They listed "designated crossings of the processional route" and advised pedestrians "wishing to cross to ask the nearest police officer for assistance".

First stage of my mercy run was "Shaftesbury Square to the bottom of the Lisburn Road; not an inch of footpath showed, broken glass filled the gaps between the deckchairs (of the parade-watchers)... and the air was full of drink".

At the nearest designated crossing the police were all on the other side.

I ended up running across road, going and coming back "in the pauses between the bands and in the wake of a car carrying an aged Orangeman. Each time a woman pushed me hard in the back for blocking her view. I jumped and landed to glares from both footpaths but the marchers never blinked. And when I reached the youth (2023 note: was it my youngest brother?) and we walked along beside drums and flutes, trying not to look like we had sore ears and uneasy minds, I did not tell him he had worried over-much".

A column in the same paper, this time July 8 2009, was an attempt at an overview.
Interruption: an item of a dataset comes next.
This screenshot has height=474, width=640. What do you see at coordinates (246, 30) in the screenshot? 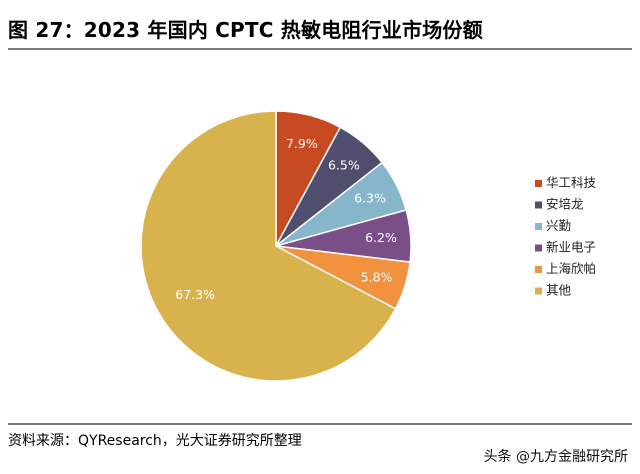
I see `figure-title: 图 27：2023 年国内 CPTC 热敏电阻行业市场份额` at bounding box center [246, 30].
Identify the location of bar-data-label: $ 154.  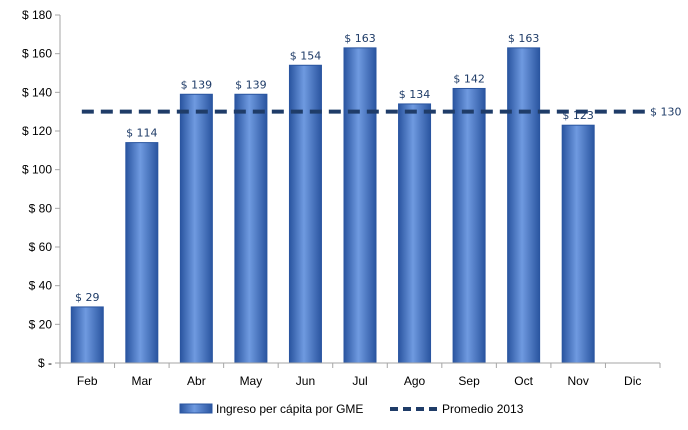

Orange marching had been "destabilising society and tying up police resources since the end of the 1700s". The "marching season" still produced friction and indeed "hatred" but thanks to conditions on routes and behaviour, the "poisonous Drumcree confrontations of the 1990s" were no more.

Rueing the triumphalism may never happen but the glass on the road and air full of drink have irked some Orangemen for some time. A leaked internal review considered halving the length of the Belfast march. With traditional lack of gumption, Orange voices promptly denied that change was imminent.

A London visitor being driven to the airport the other day thought the murals congratulating Charles and Camilla on their coronation were "sad – what do those two know about people here?"

Well, King Charles the Third knows he must encourage peace. The Throne established by Righteousness is not what it was.